Daniela Dröscher zeigt schonungslos, wie patriarchale Strukturen auch im medizinischen System wirken: Wer nicht ins Schema passt, wird ignoriert, kleingeredet oder in die Psycho-Ecke geschoben. Krankheit ist hier kein individuelles Versagen, sondern Symptom einer Gesellschaft, die Frauenkörper nur dann ernst nimmt, wenn sie funktionieren – und nur dann wahrnimmt, wenn sie ins gewünschte optische Raster passen.

Neben der Erzählung hat mich Dröscher mit ihrer Sprache absolut umgehauen. Mein Exemplar ist übersät mit Eselsohren. Sie tanzt mit den Worten – nahbar, ohne jemals abgehoben zu wirken, klar und präzise, mal lakonisch, mal poetisch. Vielleicht ist es die japanische Literatur, die sie in Form von Zitaten von Yoko Tawada jedem Kapitel voranstellt, die diese Leichtigkeit trägt. Zugegeben: Mit Autoren wie Murakami oder Ishiguro habe ich mich früher oft schwergetan, doch diese Textsplitter berühren mich sofort.

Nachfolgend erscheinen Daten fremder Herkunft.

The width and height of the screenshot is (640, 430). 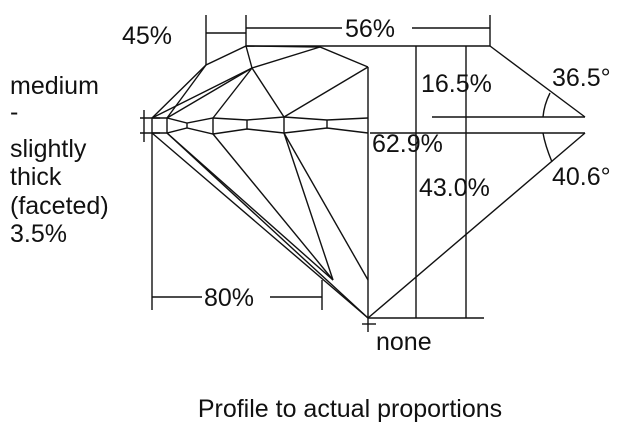 I want to click on pavilion-depth-label: 43.0%, so click(x=454, y=188).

Die einzelnen Kapitel tragen die Titel bekannter Romane, stets stimmig gewählt und oft wie kleine Kommentare zum Inhalt. Zwischendurch blitzen altdeutsche Begriffe aus Grimms Märchen auf – geschickt und mit liebevoller Hand eingewoben. All das macht das Buch auch zu einer Hommage an die Literatur selbst. Ich liebe Dröschers Art, zu schreiben: Ela ist als wissenschaftlich geprägte Erzählerin glaubwürdig und reflektiert, zugleich nahbar und emotional. Sie will verstehen, was mit ihrem Körper geschieht, kann die emotionale Dimension dabei aber nie ganz ausblenden. Sie denkt nach, verwirft, widerspricht sich – und genau das macht sie so authentisch.

Ein Buch, das unbequem ist, präzise beobachtet und sich weigert, die Dinge glatt zu erzählen. Mir hat es trotz der aufreibenden Thematik wahnsinnig gut gefallen!